The first work I ever made with the skin of a shark was from a porbeagle that I got from a fishmonger in Ireland when it was still allowed to be sold for food. What I did with that was gilded the interior of the skin with pure gold, making precious something that’s considered ugly or discardable.Very often my work is about two things coming together. There's something chemical in gold and there's something post-nature, obviously, in the shark, but there's still the energy of the imagined notion of the shark which is connected to us in terms of animal but removed from us in terms of territory and ocean.
People do tend to fear skin and bone because it maybe possibly mirrors their own mortality and our own decay. Something lasting forever is a kind of ludicrous notion really.
This is the sad kind of residue of a very beautiful animal which I cast, actually, in bronze and made a piece called Everest Shark. I cast an exact replica of Mount Everest and put it on where the dorsal fin should be. It's a piece about time, actually. 100 million years ago it evolved to the form it's in now and has not needed to evolve since. Mount Everest only rose to its pinnacle 60 million years ago, so there's this beautiful difference in time, 40 million years, where the pinnacle of our planet, which we all aspire to climb, is so much younger than the shark.

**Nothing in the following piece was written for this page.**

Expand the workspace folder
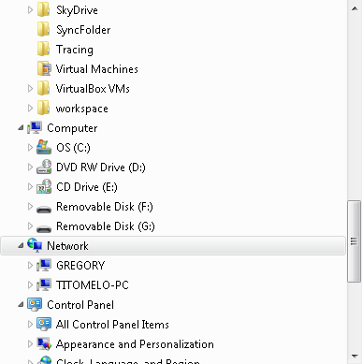This screenshot has height=364, width=362. (30, 109)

A long time I was working with fingers, creating stalactites out of wax fingers that were cast in bronze. These are roots from brambles in the garden, and what we're going to do is create a bolt of lightning in this tiny hole in Lismore from the ceiling which will have five fingers that then eventually touch the ground and it will be cast in silver.

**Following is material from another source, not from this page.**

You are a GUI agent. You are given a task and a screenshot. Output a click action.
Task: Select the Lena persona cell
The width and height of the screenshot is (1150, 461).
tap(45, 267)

This was a kid who lived down the road that had very beautiful, elegant fingers and I just make a mould and then we cast them in wax.
Behind this then, I should show you this one, is a little model of the Ghost Ship that I did many years ago in Dublin Bay where we painted an old light ship with phosphorous paint and it glowed for three weeks in the middle of Dublin Bay.
People say, does this landscape feed me, does it deliver material every day? Up to now it has but maybe I’ll never do anything with another shark skin again. What's next, where can you get other natural material that will trigger something in a new way?